An emotional Obama speaks about the massacre

Is such a right necessary now? American lawlessness is often proclaimed as one of the nation’s greatest problems. Of course, the unfettered proliferation of deadly weapons itself promotes that lawlessness. For us in Britain, where firearms are much more often seen on the telly than (as it were) in the flesh, travelling in many parts of the world comes as a culture shock, especially in the matter of packing heat. Whether it is police being armed at so many European borders or teenaged soldiers walking the streets and riding the buses toting their TAR-21s in middle-eastern countries or those dinky little signs in suburban American front gardens that warn “armed response”, the mild-mannered Brits might be forgiven for feeling a touch of paranoia when far from home.

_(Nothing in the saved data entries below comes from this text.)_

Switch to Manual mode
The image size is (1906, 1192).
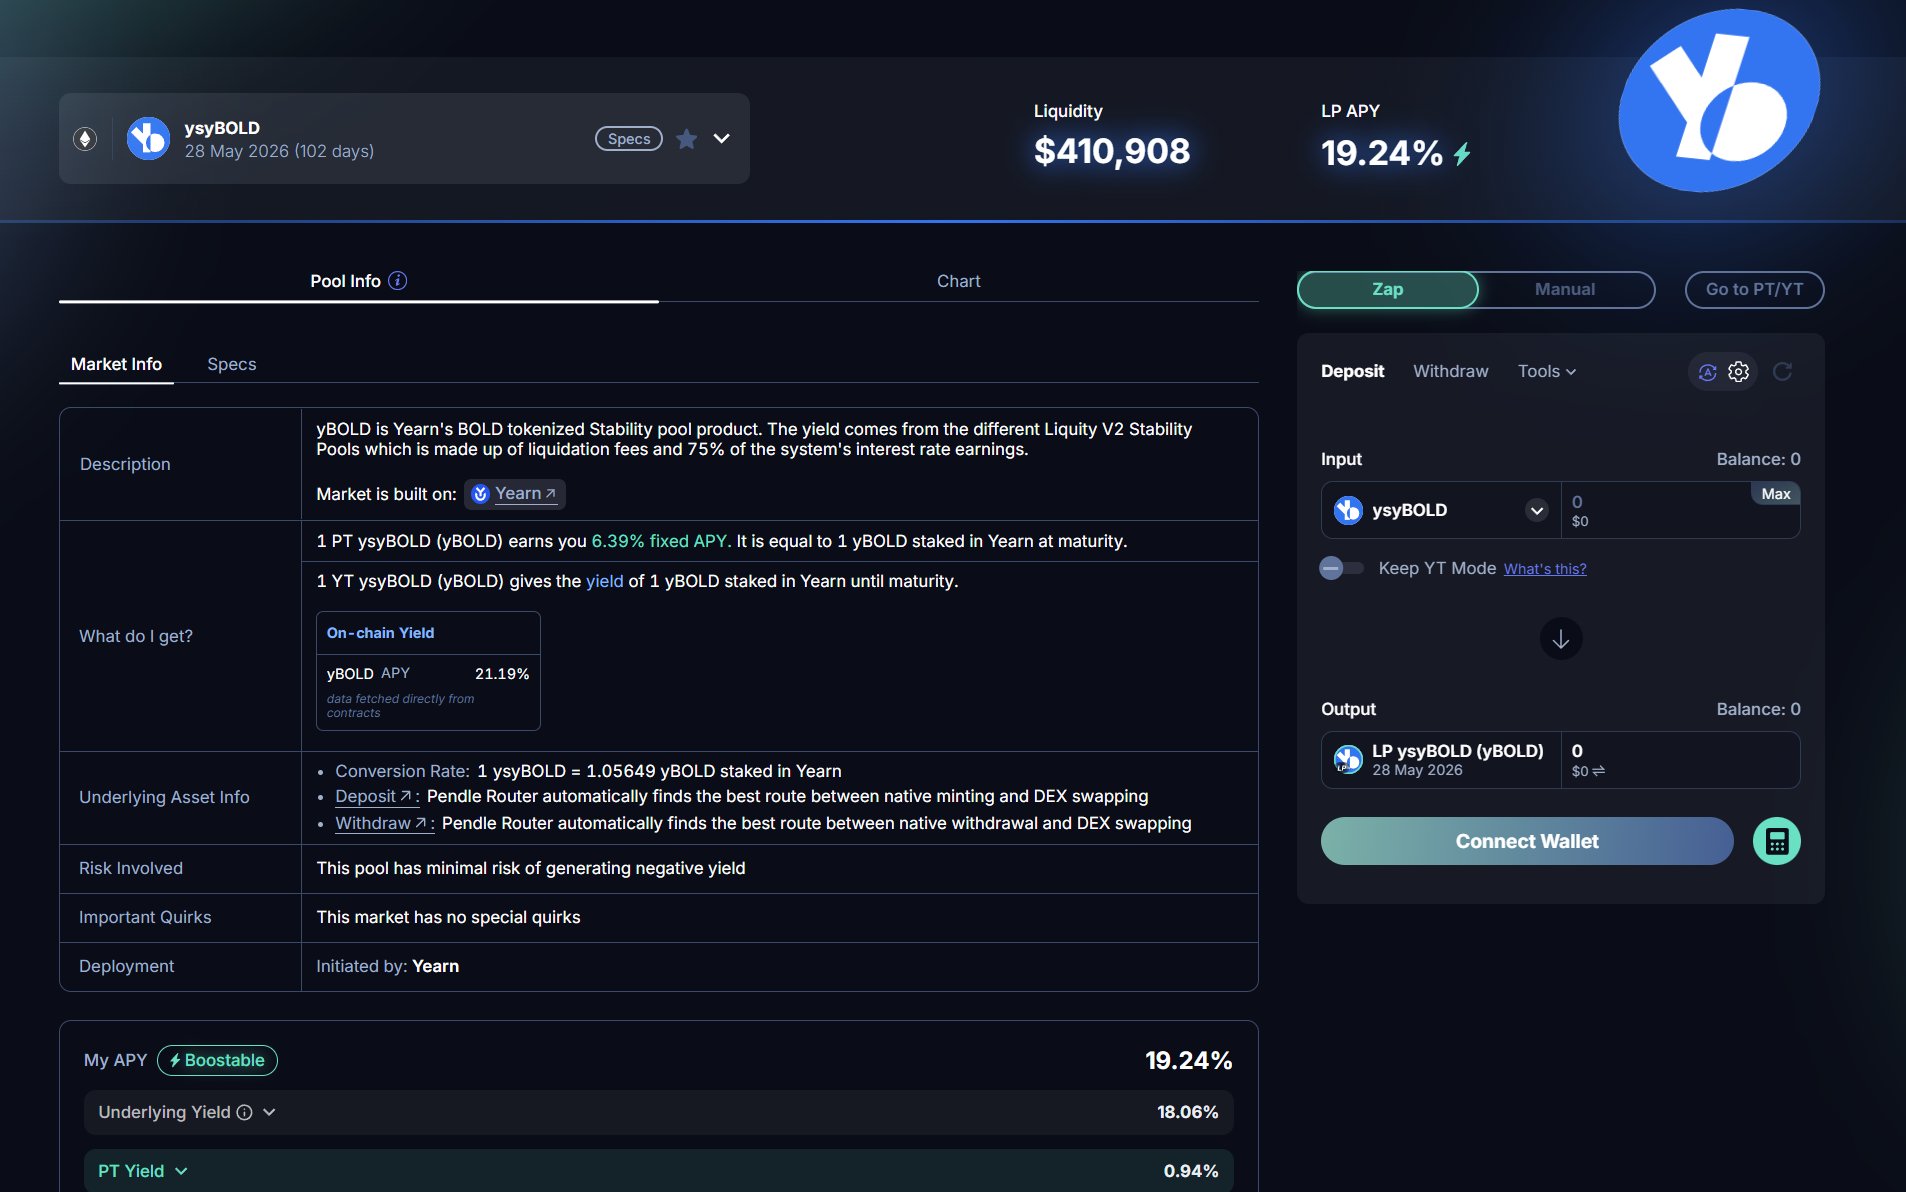coord(1564,289)
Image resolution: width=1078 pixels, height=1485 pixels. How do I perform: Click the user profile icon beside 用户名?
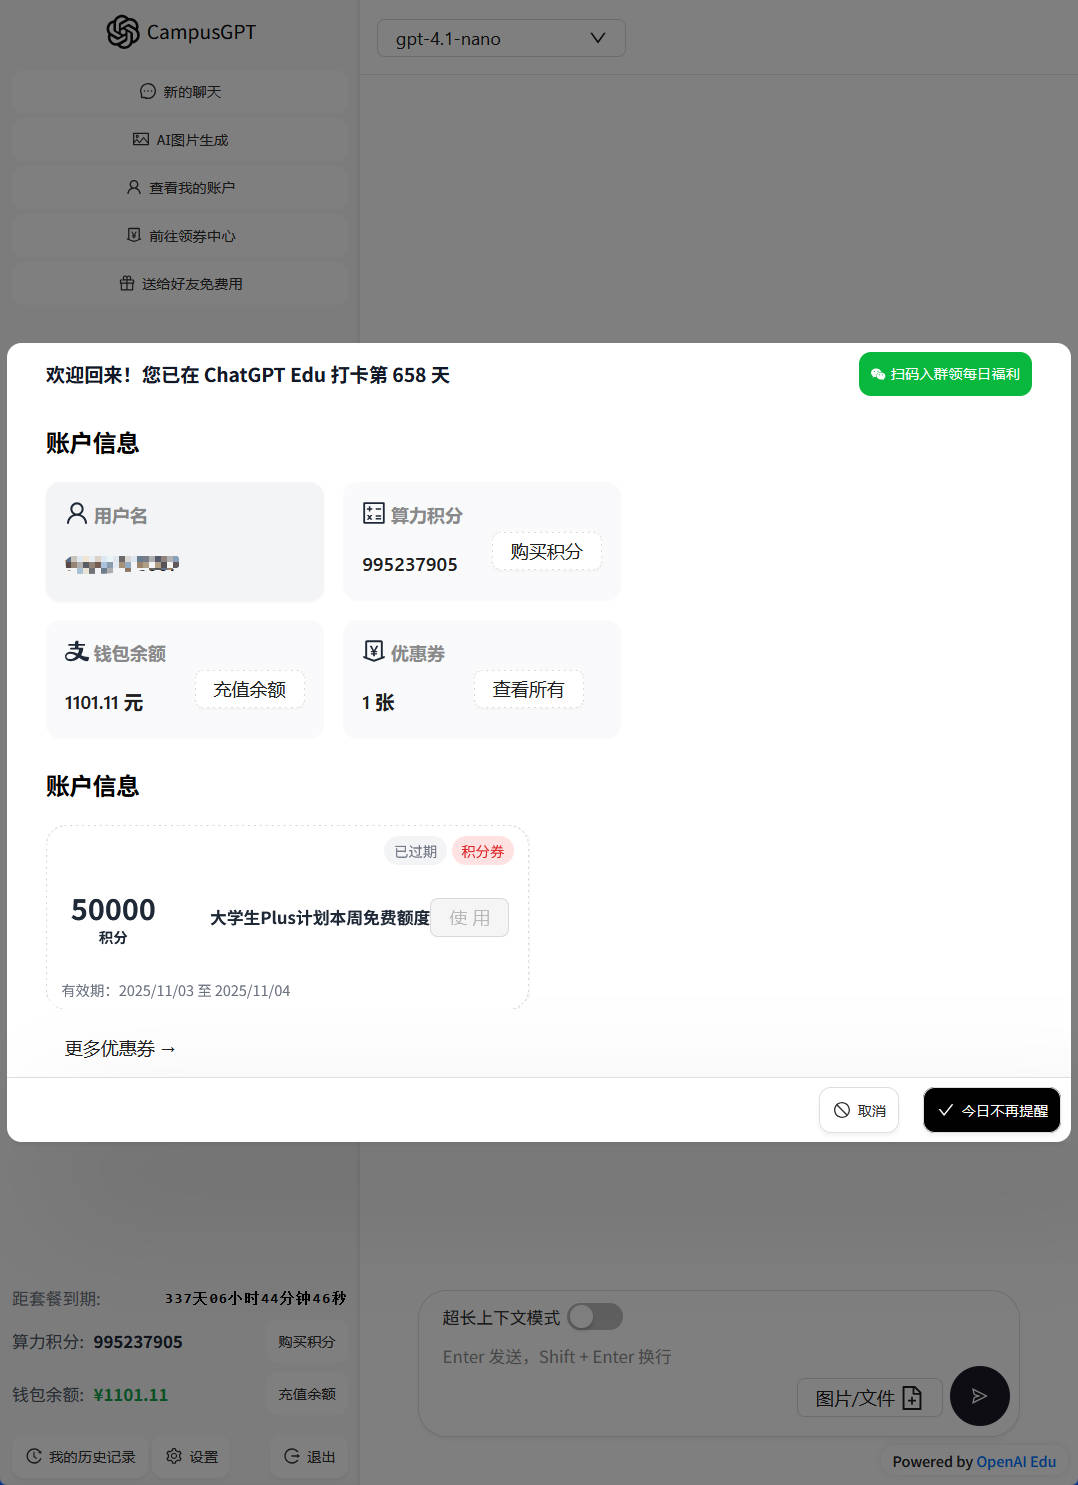pyautogui.click(x=76, y=514)
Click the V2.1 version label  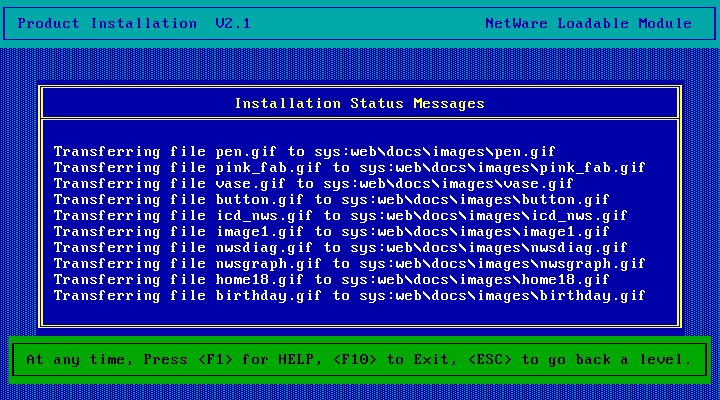(x=237, y=23)

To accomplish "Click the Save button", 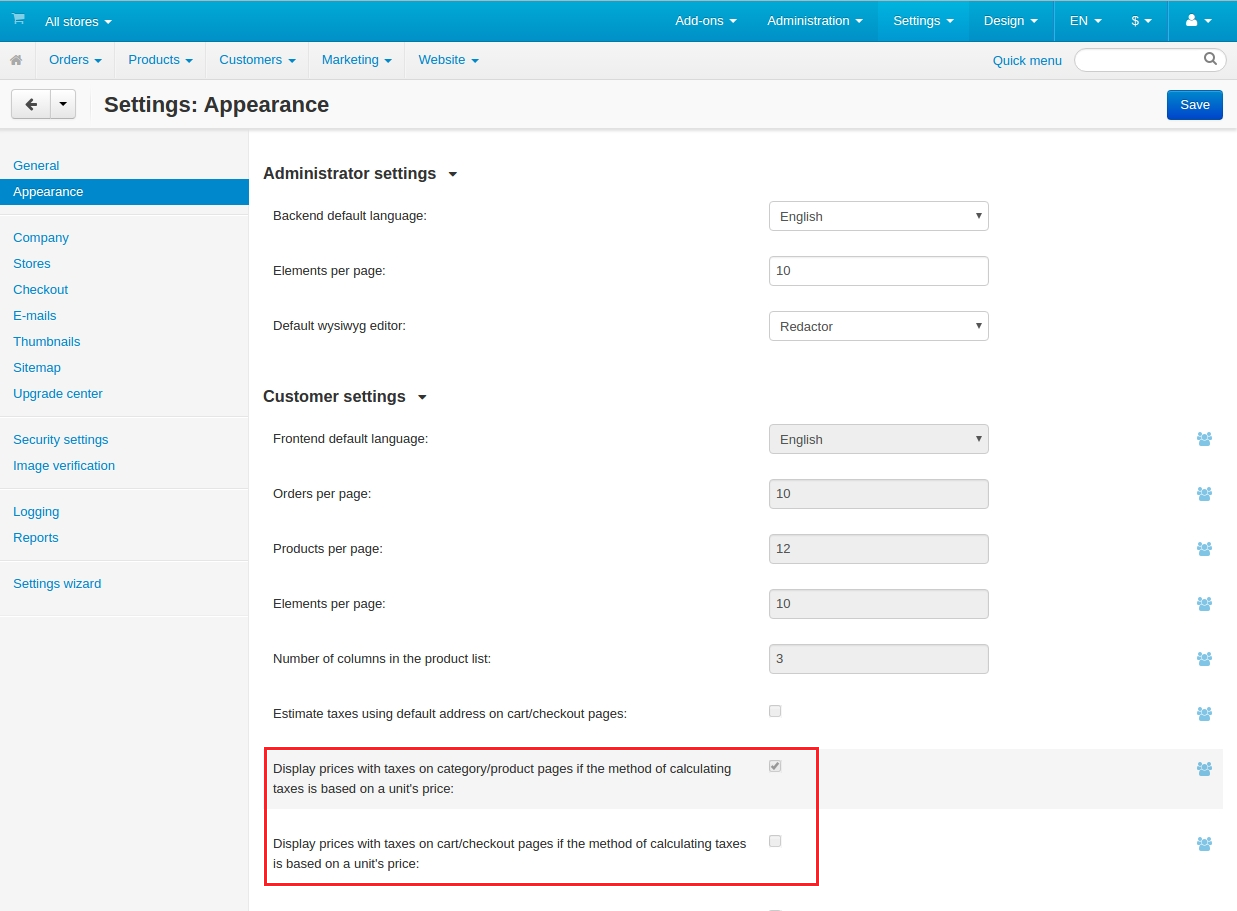I will (1194, 104).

In the last five years, two judgments by the US Supreme Court have ratified the Second Amendment, underlining the individual’s right to possess a firearm for the purpose of protecting his property. Some restrictions have lapsed in recent years and polling suggests that support for gun control has waned at the same time, perhaps related to the perceived threat of terrorism.

But is there really anything remotely sensible to be said against rescinding the Second Amendment? I found a site (also styling itself Common Sense) that offers four arguments against gun control, largely attempting to defeat statistical points. Well, I too would rather eschew statistics and instead deploy reason. This site’s arguments are:

1: Thugs ignore gun laws.
2: Thugs prefer unarmed victims and avoid potentially armed citizens.
3: Crime is deviant behaviour.
4: Quotes the Second Amendment as “the Trump Card”.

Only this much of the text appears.